The small airways are particularly affected early in the disease, initially without the development of any significant breathlessness. This initial inflammation of the small airways is reversible and accounts for the improvement in airway function if smoking is stopped early. In later stages the inflammation continues, even if smoking is stopped.
Further progression of the airways disease leads to progressive squamous cell metaplasia, and fibrosis of the bronchial walls. The physiological consequence of these changes is the development of airflow limitation. If the airway narrowing is combined with emphysema (causing loss of the elastic recoil of the lung with collapse of small airways during expiration) the resulting airflow limitation is even more severe.

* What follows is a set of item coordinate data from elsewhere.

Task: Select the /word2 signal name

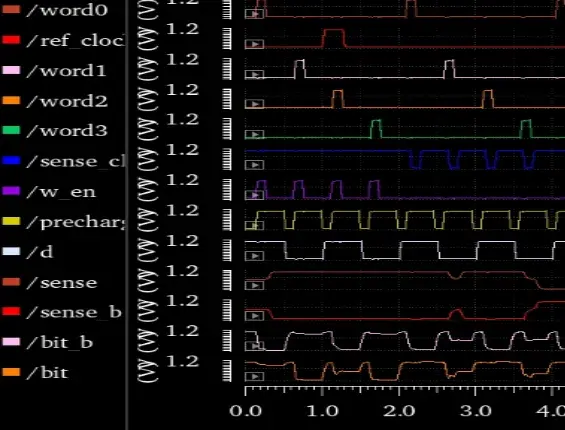Action: [x=67, y=101]
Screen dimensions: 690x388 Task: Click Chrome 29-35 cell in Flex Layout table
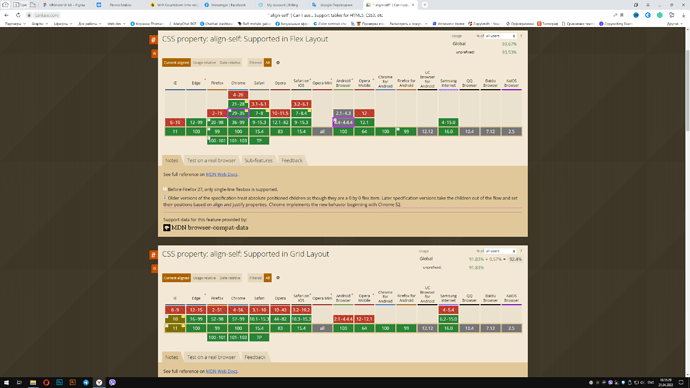point(238,113)
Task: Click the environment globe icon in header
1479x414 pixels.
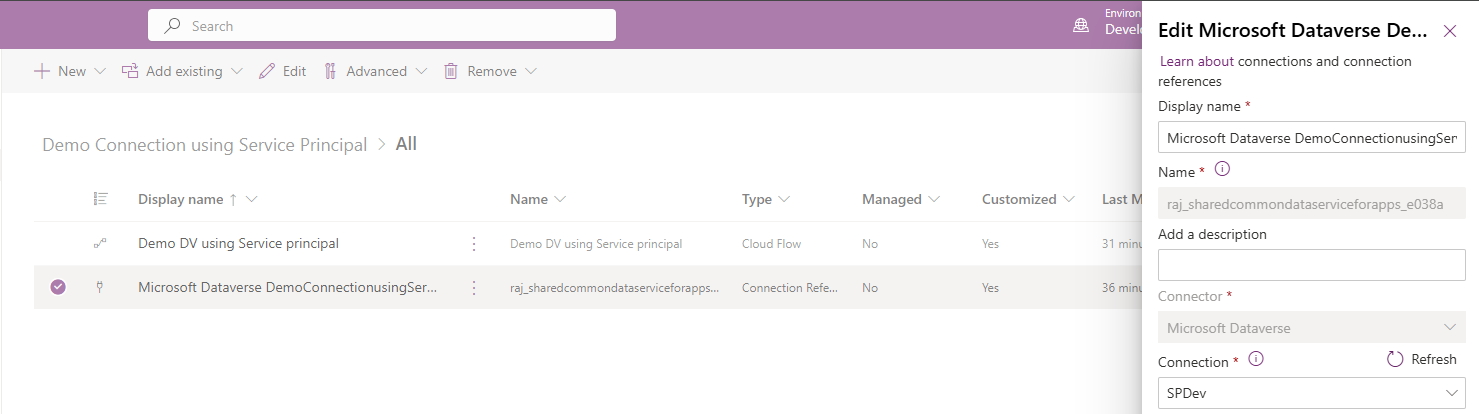Action: coord(1081,26)
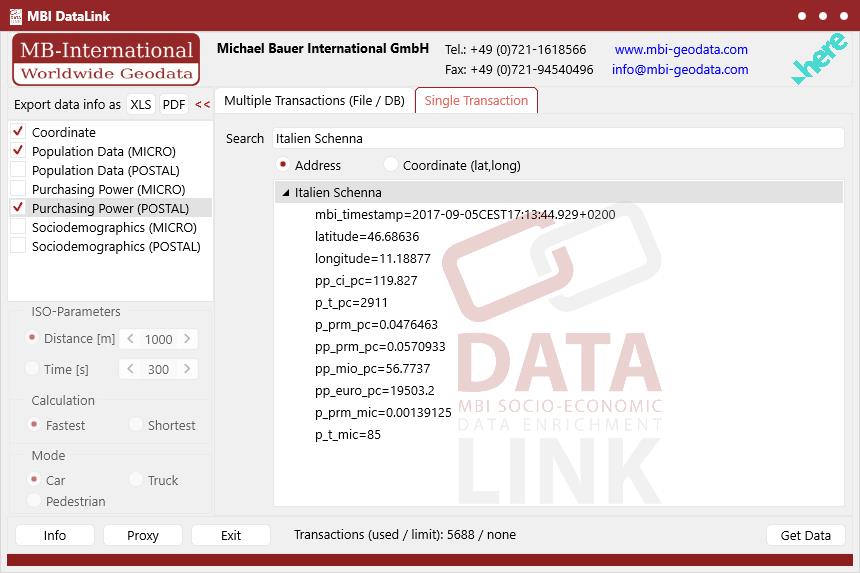Screen dimensions: 860x573
Task: Click the HERE logo icon
Action: (818, 60)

Emphysema is defined pathologically as dilatation and destruction of the lung tissue distal to the terminal bronchiole. It is classified according to the site of damage:
■ Centri-acinar emphysema. Distension and damage of lung tissue is concentrated around the respiratory bronchioles, whilst the more distal alveolar ducts and alveoli tend to be well preserved. This form of emphysema is extremely common; when of modest extent, it is not necessarily associated with disability. Severe centri-acinar emphysema is associated with substantial airflow limitation.
■ Pan-acinar emphysema. This is less common. Distension and destruction appear to involve the whole of the acinus, and in the extreme form the lung becomes a mass of bullae. Severe airflow limitation and VA Q mismatch occur. This type of emphysema occurs in α1-antitrypsin deficiency.

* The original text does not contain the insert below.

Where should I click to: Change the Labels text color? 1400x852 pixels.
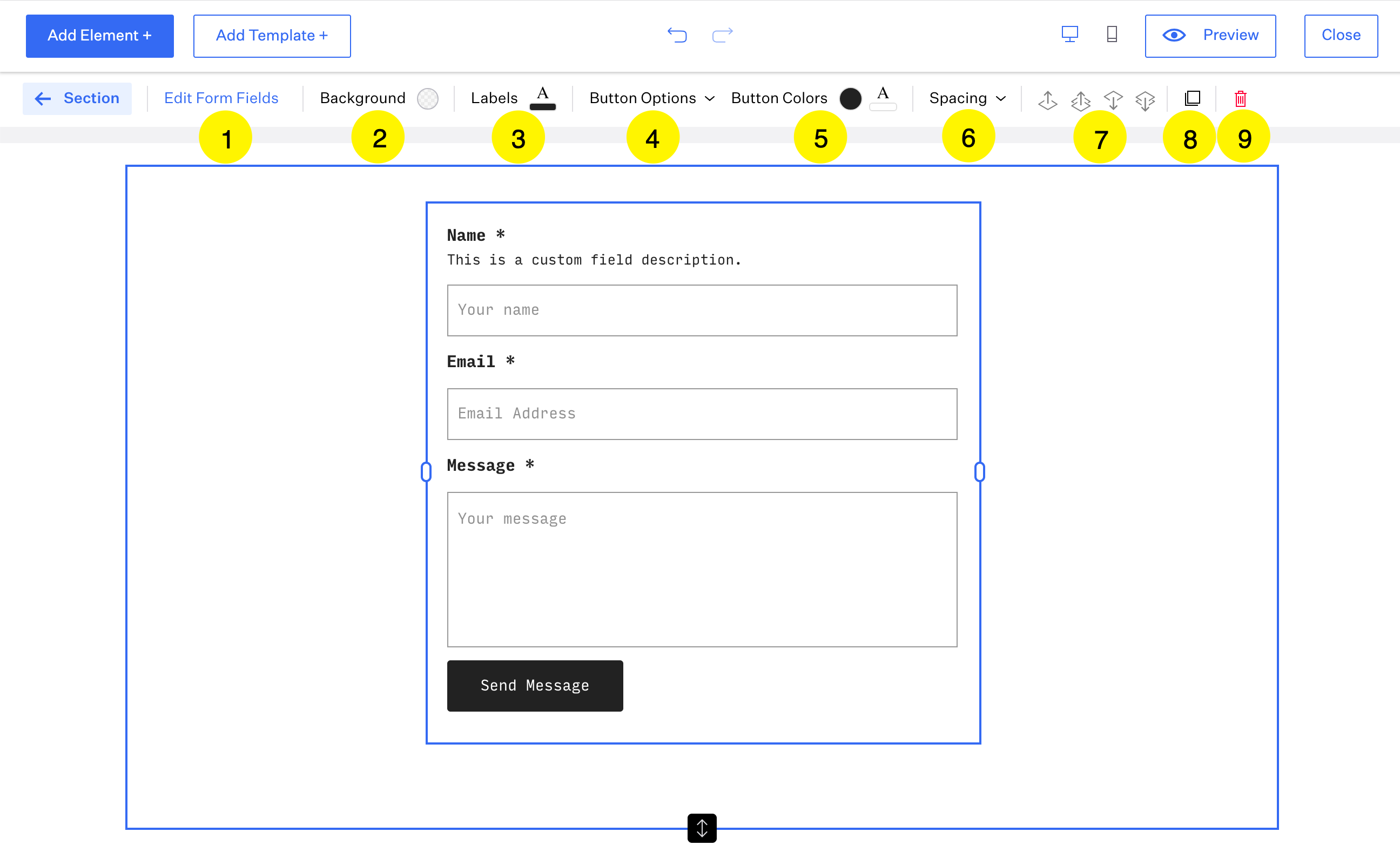pyautogui.click(x=542, y=98)
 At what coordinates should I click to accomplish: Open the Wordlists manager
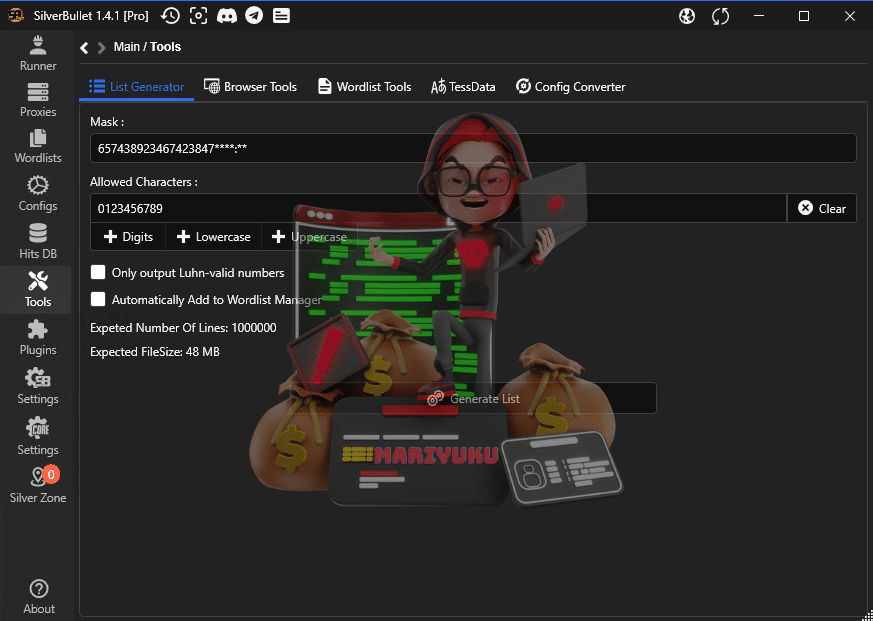click(38, 146)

■ Irregular emphysema. There is scarring and damage affecting the lung parenchyma patchily without particular regard for acinar structure.
Emphysema leads to expiratory airflow limitation and air trapping. The loss of lung elastic recoil results in an increase in TLC, and premature closure of airways limits expiratory flow while the loss of alveoli results in decreased capacity for gas transfer.

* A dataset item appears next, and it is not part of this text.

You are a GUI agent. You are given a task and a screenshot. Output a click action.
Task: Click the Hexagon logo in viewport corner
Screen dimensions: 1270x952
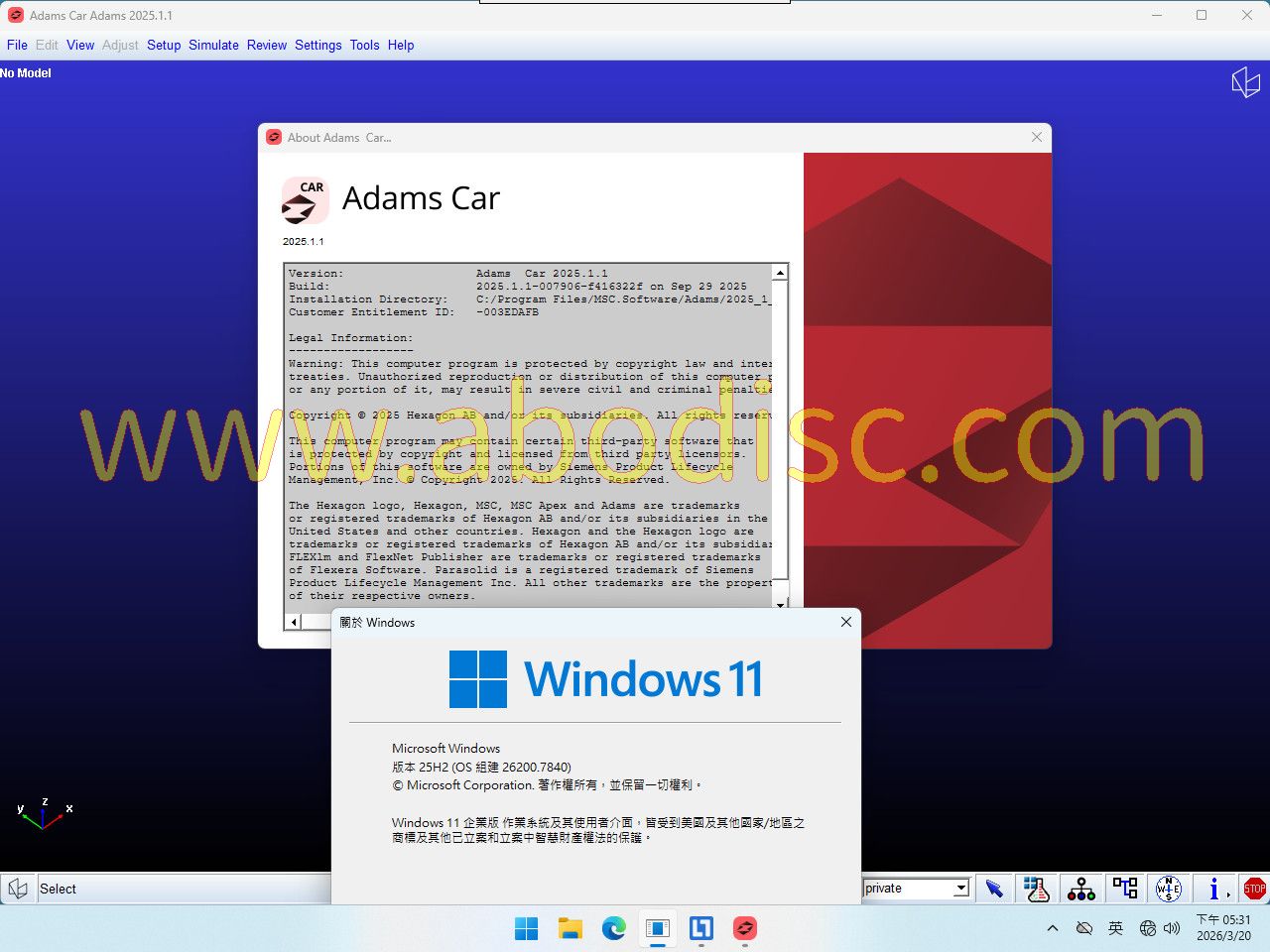click(1245, 81)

VA Q mismatch occurs partly because of damage and mucus plugging of smaller airways from chronic inflammation, and partly because of the rapid expiratory closure of the smaller airways owing to loss of elastic recoil from emphysema. This leads to a fall in PaO2 and an increase in the work of respiration.
CO2 excretion is not impaired to the same extent and indeed many patients will show low normal PaCO2 values due to increasing their ventilation in an attempt to maintain normal blood gases by increasing their respiratory effort. Other patients fail to maintain their respiratory effort and as a consequence their CO2 levels increase. In the short term, this rise in CO2 leads to stimulation of respiration but in the long term, these patients often become insensitive to CO2 and come to depend on hypoxaemia to drive their ventilation. These patients appear less breathless and because of their reduced O2 saturation, they start to retain fluid and stimulate erythrocyte production (leading to polycythaemia). In consequence they become bloated, plethoric and cyanosed, the typical appearance of the ‘blue bloater’. Attempts to abolish hypoxaemia by administering oxygen can make the situation much worse by decreasing respiratory drive in these patients who depend on hypoxia to drive their ventilation.
The classic Fletcher and Peto studies (Fig. 23) show that there is a loss of 50 mL per year in FEV1 in COPD compared to 20 mL per year in healthy people.
In summary, three mechanisms have been suggested for this limitation of airflow in small airways (< 2 mm in diameter).
■ Loss of elasticity and alveolar attachments of airways due to emphysema. This reduces the elastic recoil and the airways collapse during expiration.
■ Inflammation and scarring cause the small airways to narrow.
■ Mucus secretion which blocks the airways.